One of the oldest rocks on Earth may have been dug up on the Moon.
A piece of material that was brought back from the Moon by Apollo astronauts in 1971 has a tiny piece of Earth inside of it, according to a study.
The fragment of Earth was blasted off the planet during a powerful impact some 4 billion years ago, researchers said.
“It is an extraordinary find that helps paint a better picture of early Earth and the bombardment that modified our planet,” said study co-author David Kring, a Universities Space Research Association (USRA) scientist from the Lunar and Planetary Institute in Houston.
They found evidence that “the rock was launched from Earth by a large impacting asteroid or comet” and it “jettisoned material through Earth’s primitive atmosphere, into space, where it collided with the surface of the Moon,” according to a news release from USRA.
The rock was mixed with other materials on the lunar surface.
“The result of their investigation is a 2-gram fragment of rock composed of quartz, feldspar, and zircon, all commonly found on Earth and highly unusual on the Moon,” said researchers.
After a chemical analysis of the rock, researchers said it “crystallized in a terrestrial-like oxidized system, at terrestrial temperatures, rather than in the reducing and higher temperature conditions characteristic of the Moon.”
The researchers said there is a possibility the sample crystallized on the Moon and isn’t from Earth.
But, they stipulated, it would require the sample to have formed a very deep depth below the surface of the Moon in the lunar mantle.
“Therefore, the simplest interpretation is that the sample came from Earth,” USRA said in the release.
In elaborating, the researchers said the rock crystallized about 12 miles beneath the surface of the Earth some 4 billion years ago and was then blasted out by an asteroid.
According to the release, “Previous work by the team showed that impacting asteroids at that time were producing craters thousands of kilometers in diameter on Earth, sufficiently large to bring material from those depths to the surface.”
After the sample hit the Moon’s surface, “other impact events” helped shape it, including one event some 3.9 billion years ago, the researchers said.
“The sample is therefore a relic of an intense period of bombardment that shaped the Solar System during the first billion years.
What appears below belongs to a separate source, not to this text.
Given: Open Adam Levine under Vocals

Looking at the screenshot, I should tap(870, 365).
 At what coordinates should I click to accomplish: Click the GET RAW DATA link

After that period, the Moon was affected by smaller and less frequent impact events,” USRA said.
About 26 million years ago, the rock was buried and melted before it was excavated by another impact.
The collision resulted in what is known now as the Cone Crater, which was explored by Apollo 14 astronauts.
Apollo 14 was the eighth manned mission by the United States, and it was the third to land on the Moon.
Commander Alan Shepard, Command Module Pilot Stuart Roosa, and Lunar Module Pilot Edgar Mitchell embarked on the nine-day mission on Jan. 31, 1971.
The study was published in the scientific journal Earth and Planetary Science Letters.